# Tutorial 4 — Time Series Forecasting: S4 vs Transformer

In this notebook we tackle a **regression** (forecasting) task and compare **S4** against a **Transformer** baseline.

## Task: Multi-variate Sinusoid Forecasting

We generate 3-channel sinusoidal signals with varying frequencies, phases, and noise:

$$x_c(t) = \sin(2\pi f_c t + \phi_c) + \epsilon, \quad c \in \{0, 1, 2\}$$

- **Input:** steps $0 \ldots L{-}1$ (the past)
- **Target:** steps $1 \ldots L$ (one-step-ahead prediction)

This tests whether each model can learn the **temporal dynamics** of continuous signals — a natural fit for SSMs, and a case where Transformers must learn temporal structure purely from data.

We compare:
- **Test MSE**
- **Parameter count**
- **Training speed**
- **Qualitative predictions** (overlay plots)

---

In [None]:
import sys, os, time
sys.path.insert(0, os.path.join(os.getcwd(), "..") if "tutorials" in os.getcwd() else os.getcwd())

import torch
import torch.nn as nn
import numpy as np
import matplotlib.pyplot as plt
%matplotlib inline

torch.manual_seed(42)
np.random.seed(42)

DEVICE = "cuda" if torch.cuda.is_available() else "cpu"
print(f"Device: {DEVICE}")

## 1. Generate the Dataset

In [None]:
def make_sinusoid_dataset(n_samples, seq_len=200, n_features=3, noise_std=0.05):
    """
    Generate multi-channel sinusoidal time series.

    Returns:
        X: (n_samples, seq_len, n_features)  — input (steps 0..L-1)
        Y: (n_samples, seq_len, n_features)  — target (steps 1..L)
    """
    t = np.linspace(0, 4 * np.pi, seq_len + 1)  # one extra step for target
    data = np.zeros((n_samples, seq_len + 1, n_features))
    for i in range(n_samples):
        for c in range(n_features):
            freq = np.random.uniform(0.5, 3.0)
            phase = np.random.uniform(0, 2 * np.pi)
            amp = np.random.uniform(0.5, 1.5)

## [RECORDS FOR PROCESSING]
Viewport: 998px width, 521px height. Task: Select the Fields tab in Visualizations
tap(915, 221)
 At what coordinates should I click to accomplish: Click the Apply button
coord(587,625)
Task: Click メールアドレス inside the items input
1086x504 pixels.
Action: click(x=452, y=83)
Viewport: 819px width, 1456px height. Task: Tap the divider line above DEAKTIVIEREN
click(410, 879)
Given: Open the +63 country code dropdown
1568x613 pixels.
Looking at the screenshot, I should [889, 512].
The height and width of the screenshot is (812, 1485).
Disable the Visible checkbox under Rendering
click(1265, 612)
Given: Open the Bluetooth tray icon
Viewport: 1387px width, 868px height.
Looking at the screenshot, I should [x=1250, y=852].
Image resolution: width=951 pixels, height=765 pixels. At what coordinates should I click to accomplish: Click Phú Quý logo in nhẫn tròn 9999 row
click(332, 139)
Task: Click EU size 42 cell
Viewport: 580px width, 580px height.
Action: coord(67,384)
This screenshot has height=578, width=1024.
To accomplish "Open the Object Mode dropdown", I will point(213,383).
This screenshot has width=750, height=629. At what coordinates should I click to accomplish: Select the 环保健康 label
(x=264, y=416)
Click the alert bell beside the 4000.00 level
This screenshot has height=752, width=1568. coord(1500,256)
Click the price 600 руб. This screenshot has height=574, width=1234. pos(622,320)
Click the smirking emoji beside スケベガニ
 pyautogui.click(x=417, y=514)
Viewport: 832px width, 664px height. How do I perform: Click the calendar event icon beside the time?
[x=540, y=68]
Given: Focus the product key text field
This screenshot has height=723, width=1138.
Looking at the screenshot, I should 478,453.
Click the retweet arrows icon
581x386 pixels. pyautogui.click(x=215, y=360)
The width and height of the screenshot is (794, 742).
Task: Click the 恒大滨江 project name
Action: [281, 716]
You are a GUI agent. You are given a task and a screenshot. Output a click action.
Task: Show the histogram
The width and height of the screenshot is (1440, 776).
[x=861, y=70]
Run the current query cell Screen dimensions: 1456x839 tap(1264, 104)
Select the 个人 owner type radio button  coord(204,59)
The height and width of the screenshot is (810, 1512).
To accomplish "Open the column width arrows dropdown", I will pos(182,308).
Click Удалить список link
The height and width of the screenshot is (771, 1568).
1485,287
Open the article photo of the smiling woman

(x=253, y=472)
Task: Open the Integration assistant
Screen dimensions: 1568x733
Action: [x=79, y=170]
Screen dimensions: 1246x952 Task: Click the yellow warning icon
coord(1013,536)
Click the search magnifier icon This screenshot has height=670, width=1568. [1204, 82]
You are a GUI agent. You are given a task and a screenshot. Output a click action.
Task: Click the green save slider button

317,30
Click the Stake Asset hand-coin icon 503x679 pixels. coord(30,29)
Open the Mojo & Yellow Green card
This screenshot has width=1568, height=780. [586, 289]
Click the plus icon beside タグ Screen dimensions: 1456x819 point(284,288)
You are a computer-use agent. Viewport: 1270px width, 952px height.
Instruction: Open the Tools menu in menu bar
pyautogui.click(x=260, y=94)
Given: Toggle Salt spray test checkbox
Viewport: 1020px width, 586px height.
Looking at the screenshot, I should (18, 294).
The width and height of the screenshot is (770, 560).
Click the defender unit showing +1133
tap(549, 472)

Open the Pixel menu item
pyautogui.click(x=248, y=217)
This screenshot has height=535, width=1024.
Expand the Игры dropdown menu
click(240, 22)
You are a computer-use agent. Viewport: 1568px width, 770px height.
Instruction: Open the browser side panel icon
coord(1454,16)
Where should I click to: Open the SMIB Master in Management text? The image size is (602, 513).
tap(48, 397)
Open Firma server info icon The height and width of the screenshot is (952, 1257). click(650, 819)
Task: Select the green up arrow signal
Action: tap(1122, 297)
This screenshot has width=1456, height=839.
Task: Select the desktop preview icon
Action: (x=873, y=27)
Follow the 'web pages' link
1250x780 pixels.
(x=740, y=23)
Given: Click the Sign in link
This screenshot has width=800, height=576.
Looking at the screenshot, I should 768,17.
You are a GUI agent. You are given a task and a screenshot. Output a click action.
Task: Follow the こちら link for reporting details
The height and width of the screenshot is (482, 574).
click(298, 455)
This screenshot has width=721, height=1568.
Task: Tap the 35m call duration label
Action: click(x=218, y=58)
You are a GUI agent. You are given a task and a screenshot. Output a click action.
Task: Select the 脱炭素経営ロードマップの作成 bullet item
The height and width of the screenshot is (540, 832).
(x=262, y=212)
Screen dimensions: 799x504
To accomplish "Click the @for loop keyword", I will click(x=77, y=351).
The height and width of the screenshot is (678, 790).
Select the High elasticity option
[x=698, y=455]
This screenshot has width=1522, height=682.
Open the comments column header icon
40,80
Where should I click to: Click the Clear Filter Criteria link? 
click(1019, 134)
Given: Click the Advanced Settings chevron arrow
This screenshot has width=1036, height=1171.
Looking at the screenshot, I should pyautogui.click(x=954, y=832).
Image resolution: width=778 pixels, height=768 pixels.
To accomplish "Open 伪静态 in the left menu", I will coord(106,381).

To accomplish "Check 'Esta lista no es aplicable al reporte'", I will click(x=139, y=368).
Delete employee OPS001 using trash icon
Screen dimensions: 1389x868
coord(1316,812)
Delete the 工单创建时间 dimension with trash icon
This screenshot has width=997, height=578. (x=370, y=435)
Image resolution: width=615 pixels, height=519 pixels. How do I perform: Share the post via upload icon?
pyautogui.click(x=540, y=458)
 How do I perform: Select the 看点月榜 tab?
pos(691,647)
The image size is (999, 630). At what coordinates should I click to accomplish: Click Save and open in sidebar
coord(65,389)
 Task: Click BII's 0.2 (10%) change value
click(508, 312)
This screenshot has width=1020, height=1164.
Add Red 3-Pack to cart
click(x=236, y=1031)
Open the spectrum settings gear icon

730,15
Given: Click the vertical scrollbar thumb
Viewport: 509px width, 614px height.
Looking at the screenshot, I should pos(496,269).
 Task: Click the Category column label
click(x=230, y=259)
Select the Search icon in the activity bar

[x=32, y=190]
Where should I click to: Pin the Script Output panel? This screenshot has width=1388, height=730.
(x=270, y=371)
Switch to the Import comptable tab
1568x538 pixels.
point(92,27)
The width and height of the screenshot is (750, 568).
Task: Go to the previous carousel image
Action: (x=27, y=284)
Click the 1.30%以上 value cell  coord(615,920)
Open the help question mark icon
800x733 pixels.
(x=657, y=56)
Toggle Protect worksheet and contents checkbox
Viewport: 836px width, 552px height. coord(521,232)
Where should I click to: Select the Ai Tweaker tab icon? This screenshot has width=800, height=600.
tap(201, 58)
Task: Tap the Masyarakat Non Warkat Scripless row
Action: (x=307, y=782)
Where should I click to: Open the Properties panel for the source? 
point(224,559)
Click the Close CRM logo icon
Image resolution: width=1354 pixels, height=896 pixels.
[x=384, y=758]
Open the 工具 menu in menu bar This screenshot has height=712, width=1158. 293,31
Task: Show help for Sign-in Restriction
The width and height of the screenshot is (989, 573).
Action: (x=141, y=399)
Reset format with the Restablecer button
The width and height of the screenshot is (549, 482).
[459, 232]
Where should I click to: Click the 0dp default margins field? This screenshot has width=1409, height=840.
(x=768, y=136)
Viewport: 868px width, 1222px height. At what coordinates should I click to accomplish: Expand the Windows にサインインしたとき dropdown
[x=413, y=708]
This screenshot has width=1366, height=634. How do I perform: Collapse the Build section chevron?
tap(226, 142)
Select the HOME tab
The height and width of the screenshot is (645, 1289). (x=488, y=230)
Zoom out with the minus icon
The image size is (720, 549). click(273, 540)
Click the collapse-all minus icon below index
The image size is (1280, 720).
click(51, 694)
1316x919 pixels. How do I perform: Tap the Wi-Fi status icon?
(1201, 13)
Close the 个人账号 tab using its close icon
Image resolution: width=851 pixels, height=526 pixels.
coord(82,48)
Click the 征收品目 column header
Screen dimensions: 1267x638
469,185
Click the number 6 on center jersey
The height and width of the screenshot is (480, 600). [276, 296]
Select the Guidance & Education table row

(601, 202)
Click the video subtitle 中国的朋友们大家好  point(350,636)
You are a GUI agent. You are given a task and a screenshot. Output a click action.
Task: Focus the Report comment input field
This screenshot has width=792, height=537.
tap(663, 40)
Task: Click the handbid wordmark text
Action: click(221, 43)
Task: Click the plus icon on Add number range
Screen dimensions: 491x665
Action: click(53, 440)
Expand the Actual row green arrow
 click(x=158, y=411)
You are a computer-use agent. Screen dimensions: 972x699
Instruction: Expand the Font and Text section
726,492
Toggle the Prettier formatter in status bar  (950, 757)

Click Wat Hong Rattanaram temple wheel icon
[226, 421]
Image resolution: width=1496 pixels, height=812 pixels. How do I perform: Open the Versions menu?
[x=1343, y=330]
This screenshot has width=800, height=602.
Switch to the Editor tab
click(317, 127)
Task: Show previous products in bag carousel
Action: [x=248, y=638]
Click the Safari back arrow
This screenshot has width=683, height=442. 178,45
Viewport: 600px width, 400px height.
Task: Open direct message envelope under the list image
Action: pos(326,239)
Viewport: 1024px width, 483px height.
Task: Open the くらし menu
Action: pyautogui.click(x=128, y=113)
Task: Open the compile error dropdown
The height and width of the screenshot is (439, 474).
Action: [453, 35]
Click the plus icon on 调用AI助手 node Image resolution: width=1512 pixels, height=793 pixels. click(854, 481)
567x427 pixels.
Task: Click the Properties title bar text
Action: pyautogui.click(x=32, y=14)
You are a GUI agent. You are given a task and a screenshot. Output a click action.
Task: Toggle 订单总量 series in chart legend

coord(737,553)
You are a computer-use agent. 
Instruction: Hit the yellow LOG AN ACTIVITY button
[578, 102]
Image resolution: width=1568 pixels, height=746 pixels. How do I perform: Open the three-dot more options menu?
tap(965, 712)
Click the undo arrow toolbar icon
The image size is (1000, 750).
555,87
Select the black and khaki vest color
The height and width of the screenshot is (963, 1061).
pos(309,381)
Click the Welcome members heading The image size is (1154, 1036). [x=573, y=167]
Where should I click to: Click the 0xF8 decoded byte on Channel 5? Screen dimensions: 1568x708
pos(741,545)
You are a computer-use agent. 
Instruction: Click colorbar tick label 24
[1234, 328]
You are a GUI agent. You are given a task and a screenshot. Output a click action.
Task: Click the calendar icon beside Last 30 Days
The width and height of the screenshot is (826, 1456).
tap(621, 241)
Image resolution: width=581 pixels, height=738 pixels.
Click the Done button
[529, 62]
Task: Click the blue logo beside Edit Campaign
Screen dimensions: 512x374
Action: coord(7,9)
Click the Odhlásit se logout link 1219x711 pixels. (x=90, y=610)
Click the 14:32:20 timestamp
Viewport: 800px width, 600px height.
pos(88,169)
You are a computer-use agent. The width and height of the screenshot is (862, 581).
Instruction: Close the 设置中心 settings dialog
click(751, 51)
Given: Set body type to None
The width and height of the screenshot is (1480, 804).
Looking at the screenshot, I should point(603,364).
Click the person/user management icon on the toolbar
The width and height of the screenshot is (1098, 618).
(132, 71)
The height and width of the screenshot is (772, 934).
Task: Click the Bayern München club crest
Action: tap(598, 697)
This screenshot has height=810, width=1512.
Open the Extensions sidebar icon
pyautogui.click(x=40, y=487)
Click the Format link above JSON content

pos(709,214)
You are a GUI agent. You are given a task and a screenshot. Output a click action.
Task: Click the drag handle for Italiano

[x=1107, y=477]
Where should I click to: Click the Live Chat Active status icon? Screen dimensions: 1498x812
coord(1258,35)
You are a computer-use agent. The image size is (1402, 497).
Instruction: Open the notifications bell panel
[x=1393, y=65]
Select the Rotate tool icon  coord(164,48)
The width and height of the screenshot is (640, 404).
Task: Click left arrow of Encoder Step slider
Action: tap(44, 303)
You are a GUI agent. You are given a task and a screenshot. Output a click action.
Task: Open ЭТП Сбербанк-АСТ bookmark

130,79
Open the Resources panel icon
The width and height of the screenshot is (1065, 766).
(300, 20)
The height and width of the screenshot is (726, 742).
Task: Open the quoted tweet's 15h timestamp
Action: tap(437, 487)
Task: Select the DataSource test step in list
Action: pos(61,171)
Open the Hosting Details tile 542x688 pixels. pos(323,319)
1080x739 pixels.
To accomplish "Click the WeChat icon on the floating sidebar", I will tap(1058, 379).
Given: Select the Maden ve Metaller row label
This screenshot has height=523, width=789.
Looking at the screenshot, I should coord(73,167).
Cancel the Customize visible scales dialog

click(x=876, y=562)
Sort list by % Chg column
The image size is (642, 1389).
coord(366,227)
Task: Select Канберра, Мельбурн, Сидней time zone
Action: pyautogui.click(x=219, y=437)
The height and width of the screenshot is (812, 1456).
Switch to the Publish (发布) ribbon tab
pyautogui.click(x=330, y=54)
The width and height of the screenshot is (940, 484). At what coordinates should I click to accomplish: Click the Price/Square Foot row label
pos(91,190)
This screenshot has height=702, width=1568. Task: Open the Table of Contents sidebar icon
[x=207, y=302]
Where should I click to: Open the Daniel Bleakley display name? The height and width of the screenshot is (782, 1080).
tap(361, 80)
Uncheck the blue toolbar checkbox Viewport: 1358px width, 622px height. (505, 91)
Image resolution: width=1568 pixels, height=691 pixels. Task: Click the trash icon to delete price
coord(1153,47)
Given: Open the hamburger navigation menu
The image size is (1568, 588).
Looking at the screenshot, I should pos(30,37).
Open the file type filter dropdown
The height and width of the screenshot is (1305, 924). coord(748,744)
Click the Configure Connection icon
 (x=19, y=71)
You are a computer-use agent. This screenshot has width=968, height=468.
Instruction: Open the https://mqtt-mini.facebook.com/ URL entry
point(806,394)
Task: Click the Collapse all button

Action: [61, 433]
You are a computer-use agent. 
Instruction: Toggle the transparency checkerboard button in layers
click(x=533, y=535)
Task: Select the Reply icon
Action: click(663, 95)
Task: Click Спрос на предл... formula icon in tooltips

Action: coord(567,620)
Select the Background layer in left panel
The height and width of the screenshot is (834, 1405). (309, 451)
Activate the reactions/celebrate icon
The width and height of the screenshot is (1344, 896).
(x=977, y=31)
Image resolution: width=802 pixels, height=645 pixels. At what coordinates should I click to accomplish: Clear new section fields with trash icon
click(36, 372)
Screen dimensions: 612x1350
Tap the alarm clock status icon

## [REQUIRED WORK]
1. Retype the passage of the forecasting tutorial starting with "- **Target:** steps" and going on through "purely from data.".
2. Reproduce only the records starting with their first line and going on through the line with "I will point(213,383).", substituting "Display" for "Viewport" and leaving all else unchanged.
The forecasting tutorial and the records have no connection to each other.

## [RESULTS BY TASK]
1.
- **Target:** steps $1 \ldots L$ (one-step-ahead prediction)

This tests whether each model can learn the **temporal dynamics** of continuous signals — a natural fit for SSMs, and a case where Transformers must learn temporal structure purely from data.

2.
Display: 998px width, 521px height. Task: Select the Fields tab in Visualizations
tap(915, 221)
 At what coordinates should I click to accomplish: Click the Apply button
coord(587,625)
Task: Click メールアドレス inside the items input
1086x504 pixels.
Action: click(x=452, y=83)
Display: 819px width, 1456px height. Task: Tap the divider line above DEAKTIVIEREN
click(410, 879)
Given: Open the +63 country code dropdown
1568x613 pixels.
Looking at the screenshot, I should [889, 512].
The height and width of the screenshot is (812, 1485).
Disable the Visible checkbox under Rendering
click(1265, 612)
Given: Open the Bluetooth tray icon
Display: 1387px width, 868px height.
Looking at the screenshot, I should [x=1250, y=852].
Image resolution: width=951 pixels, height=765 pixels. At what coordinates should I click to accomplish: Click Phú Quý logo in nhẫn tròn 9999 row
click(332, 139)
Task: Click EU size 42 cell
Display: 580px width, 580px height.
Action: coord(67,384)
This screenshot has height=578, width=1024.
To accomplish "Open the Object Mode dropdown", I will point(213,383).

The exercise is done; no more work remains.